▶ **WORK TO COMPLETE**
Apart from the images, the records below need to be copied exactly.

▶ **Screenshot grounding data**
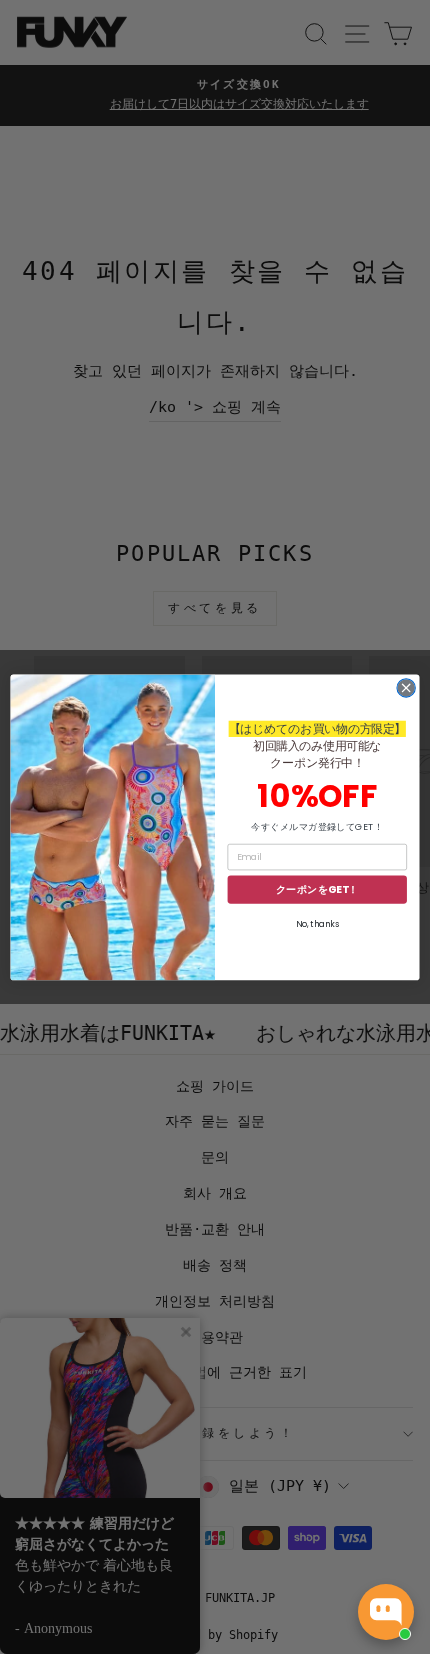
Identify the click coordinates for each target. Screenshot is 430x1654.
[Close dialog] (406, 687)
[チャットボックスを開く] (386, 1612)
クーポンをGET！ (317, 889)
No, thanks (317, 924)
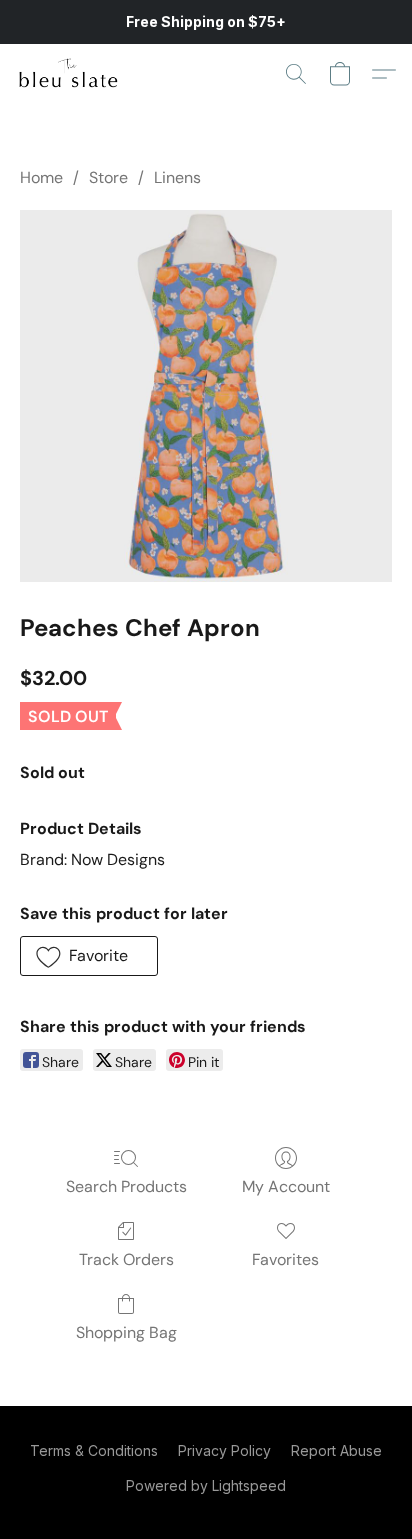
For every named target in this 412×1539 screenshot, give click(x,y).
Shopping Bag (126, 1332)
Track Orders (126, 1259)
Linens (177, 177)
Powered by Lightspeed (206, 1485)
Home (41, 177)
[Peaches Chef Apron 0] (206, 396)
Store (108, 177)
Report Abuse (336, 1450)
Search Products (126, 1186)
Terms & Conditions (94, 1450)
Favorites (285, 1259)
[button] (70, 74)
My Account (286, 1186)
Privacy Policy (224, 1450)
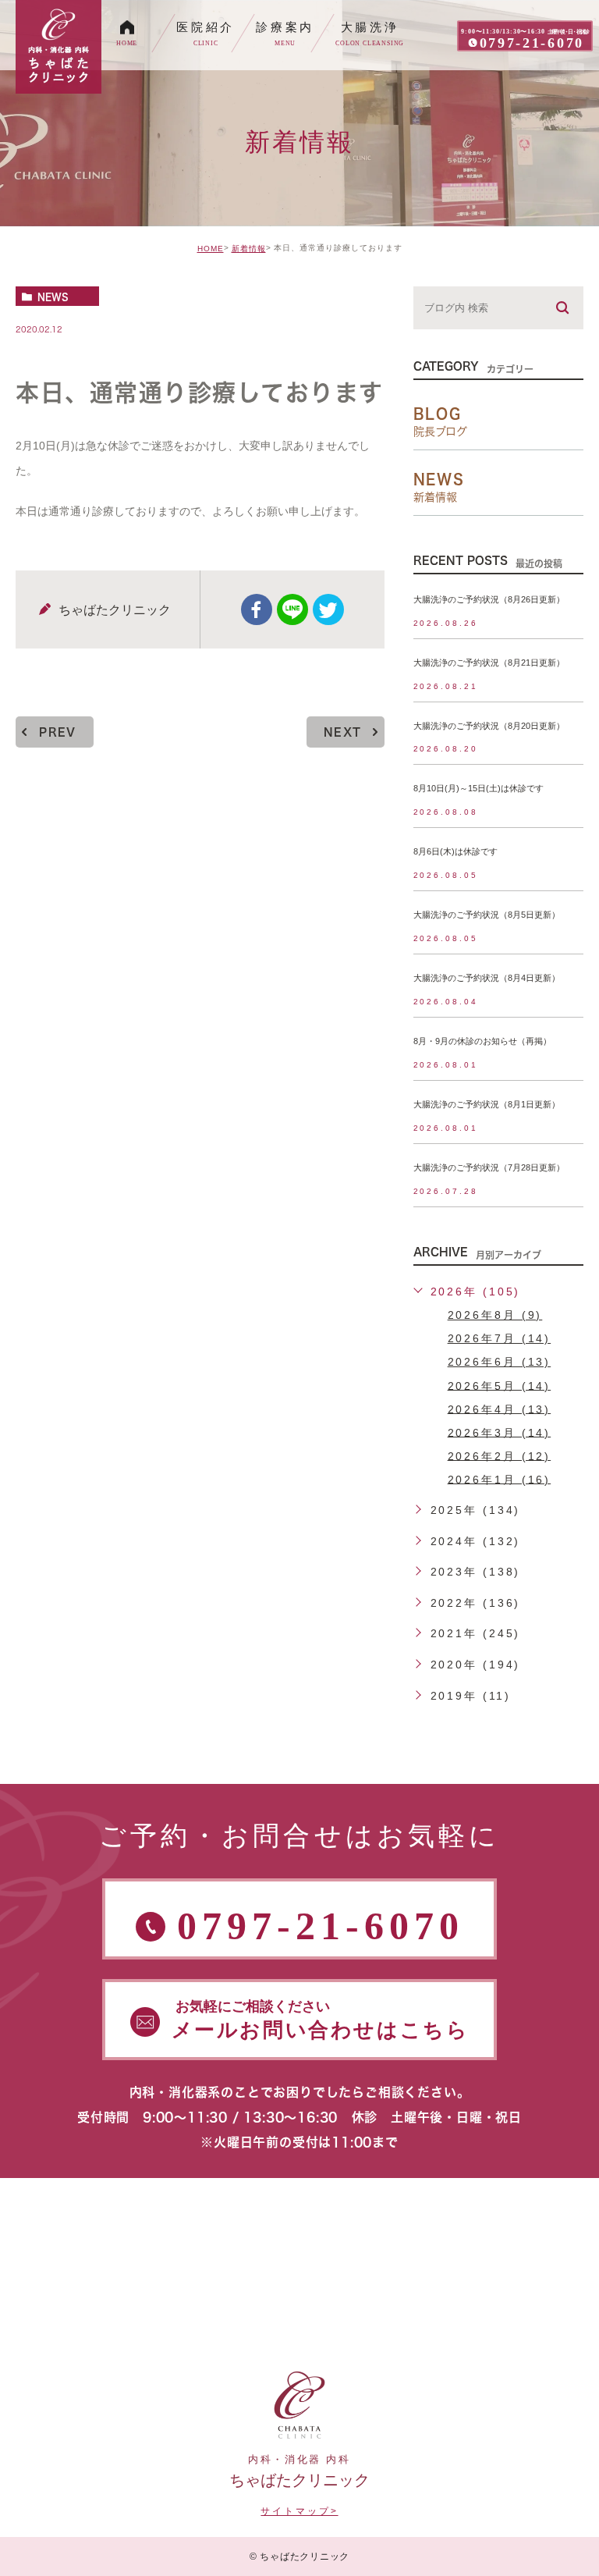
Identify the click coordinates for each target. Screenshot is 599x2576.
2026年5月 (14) (499, 1385)
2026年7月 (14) (499, 1338)
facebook (256, 609)
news (53, 296)
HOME (210, 248)
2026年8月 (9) (495, 1315)
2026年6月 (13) (499, 1362)
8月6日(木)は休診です (455, 852)
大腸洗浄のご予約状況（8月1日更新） (486, 1104)
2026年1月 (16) (499, 1479)
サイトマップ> (299, 2511)
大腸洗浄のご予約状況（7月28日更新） (489, 1167)
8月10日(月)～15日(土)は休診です (478, 789)
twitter (328, 609)
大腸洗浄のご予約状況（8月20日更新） (489, 725)
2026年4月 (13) (499, 1408)
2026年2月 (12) (499, 1455)
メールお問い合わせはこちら (321, 2020)
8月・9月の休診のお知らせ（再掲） (482, 1041)
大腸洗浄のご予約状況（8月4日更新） (486, 978)
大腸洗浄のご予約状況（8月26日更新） (489, 599)
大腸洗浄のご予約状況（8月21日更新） (489, 662)
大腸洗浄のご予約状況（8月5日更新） (486, 915)
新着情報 (249, 248)
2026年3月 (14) (499, 1432)
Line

▶ **TASK SOLUTION**
Identify the click coordinates for each target. Screenshot is 430x1654.
[Close dialog] (406, 687)
[チャットボックスを開く] (386, 1612)
クーポンをGET！ (317, 889)
No, thanks (317, 924)
For every named target in this 412×1539 screenshot, give click(x,y).
Shopping Bag (126, 1332)
Track Orders (126, 1259)
Linens (177, 177)
Powered by Lightspeed (206, 1485)
Home (41, 177)
[Peaches Chef Apron 0] (206, 396)
Store (108, 177)
Report Abuse (336, 1450)
Search Products (126, 1186)
Terms & Conditions (94, 1450)
Favorites (285, 1259)
[button] (70, 74)
My Account (286, 1186)
Privacy Policy (224, 1450)
Identify the click coordinates for each target. Screenshot is 599x2576.
2026年5月 (14) (499, 1385)
2026年7月 (14) (499, 1338)
facebook (256, 609)
news (53, 296)
HOME (210, 248)
2026年8月 (9) (495, 1315)
2026年6月 (13) (499, 1362)
8月6日(木)は休診です (455, 852)
大腸洗浄のご予約状況（8月1日更新） (486, 1104)
2026年1月 (16) (499, 1479)
サイトマップ> (299, 2511)
大腸洗浄のご予約状況（7月28日更新） (489, 1167)
8月10日(月)～15日(土)は休診です (478, 789)
twitter (328, 609)
大腸洗浄のご予約状況（8月20日更新） (489, 725)
2026年4月 (13) (499, 1408)
2026年2月 (12) (499, 1455)
メールお問い合わせはこちら (321, 2020)
8月・9月の休診のお知らせ（再掲） (482, 1041)
大腸洗浄のご予約状況（8月4日更新） (486, 978)
大腸洗浄のご予約状況（8月26日更新） (489, 599)
大腸洗浄のご予約状況（8月21日更新） (489, 662)
大腸洗浄のご予約状況（8月5日更新） (486, 915)
新着情報 (249, 248)
2026年3月 (14) (499, 1432)
Line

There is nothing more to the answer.